Head Above Water is a 1996 American black comedy thriller film directed by Jim Wilson and starring Harvey Keitel, Cameron Diaz, Craig Sheffer and Billy Zane.  The film is a remake of Hodet over vannet by Norwegian film director Nils Gaup.

Plot

Nathalie's considerably older husband George (Harvey Keitel) is a prominent judge whose only weak spot is Nathalie herself. The two are newlyweds, spending their vacation at her family's remote island beach house in Maine. Lance (Craig Sheffer), who has known her since childhood, looks after the place. George goes on an overnight fishing trip with Lance to get to know him better.

Nathalie's a bit nervous, as it will be the first night she'll be apart from him since they got married. Her ex-boyfriend, Kent (Billy Zane) arrives, seemingly unannounced, but she welcomes the company. He tells her that his girlfriend Evelyn recently left him because of his drinking problem. While Nathalie is in the bathroom, Kent grabs a bottle of vodka from her husband George's supply. He makes a pass at her, while drinking directly from the bottle. The evening ends with him passing out on her marital bed. Waking up on the sofa, Nathalie discovers Kent dead, apparently from alcohol poisoning.

Panicked and terrified, Nathalie quickly stores Kent's naked body in the cellar. When George returns from his fishing trip, she tries her best to conceal the night's events and act normal. As the two talk, George notices the cellar door under the dining table isn't completely closed. George stomps on the floorboard and corrects the problem. As Nathalie's panic intensifies, George finds the flowers and chocolate that Kent had given her. She admits he gave her a surprise visit while George was on the fishing trip, and that she put his body in the cellar.

They take the body to the nearby tool shed, debating over what to do. The situation is further complicated because Kent's clothes are missing and his neck was broken by George stomping on the cellar door. George's being a prominent judge and Nathalie's history of pill addiction make him feel they must dispose of the body themselves. Although Nathalie believes that the authorities should be notified and the situation explained, George insists that it is not possible.

While the two decide to dispose of his body in the ocean by tying him down with an old stove, Lance inadvertently shows up and the two are forced to rethink their original strategy. As Nathalie and George return home, they get into a heated argument. Nathalie criticizes George's annoying habit of strangely storing items in unconventional places, such as storing sausages in a cigar box. When George questions how Kent could have possibly died, Nathalie mentions his “weak heart” and the fact that he was drinking from George's personal liquor supply. George reveals that the liquor bottle which Kent drank from was actually not (ethyl) alcohol but methanol (methyl alcohol) which is poisonous. Kent's heart problems along with the disguised powerful liquid drug led to his death. As the two leave each other in frustration over not having disposed of the body, Nathalie goes for a swim.

» **Record extracts**
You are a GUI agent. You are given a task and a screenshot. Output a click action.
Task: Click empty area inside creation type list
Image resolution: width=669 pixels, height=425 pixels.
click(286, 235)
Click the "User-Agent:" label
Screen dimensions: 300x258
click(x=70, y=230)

» **Your tasks**
• A. In the Head Above Water film summary, what poisonous liquid was actually in the bottle Kent drank from?
• B. Name every actor mentioned in the Head Above Water film summary.
• C. Carry the Head Above Water plot summary forward from its final sentence, keeping the same style.

» **Outputs by task**
• A. Methanol (methyl alcohol).

• B. Harvey Keitel, Cameron Diaz, Craig Sheffer, Billy Zane

• C.
Coming back from her swim, Nathalie notices Kent's white linen suit drying on the porch of Lance's house. She insists on taking the suit to clean it. Believing she's found a solution to their problem, Nathalie goes in search of George to tell him the good news. She spots George on the veranda. He has apparently already embedded Kent's dismembered body into the concrete steps. Horrified, Nathalie runs but is quickly captured by George. After taking her back to the house, tying and gagging her, George goes out to finish the job. Nathalie manages to free herself and goes to Lance. She explains the situation and is relieved by Lance's calm and support. Then Nathalie sees the missing postcard Kent had sent her in his house. Lance says he meant to give it to her but forgot.

Nathalie then believes that Lance knew Kent was coming all along and switched the alcohols to kill him. Horrified, she runs to George, believing him to be an innocent victim in Lance's murder plot. Lance, insisting upon his innocence, follows Nathalie outside to the beach. As Lance and Nathalie are confronted by George, the situation ends with George shooting Lance. Nathalie runs but is captured by George again. He has been drinking heavily and is completely disoriented but manages to cement Nathalie's legs in a metal container.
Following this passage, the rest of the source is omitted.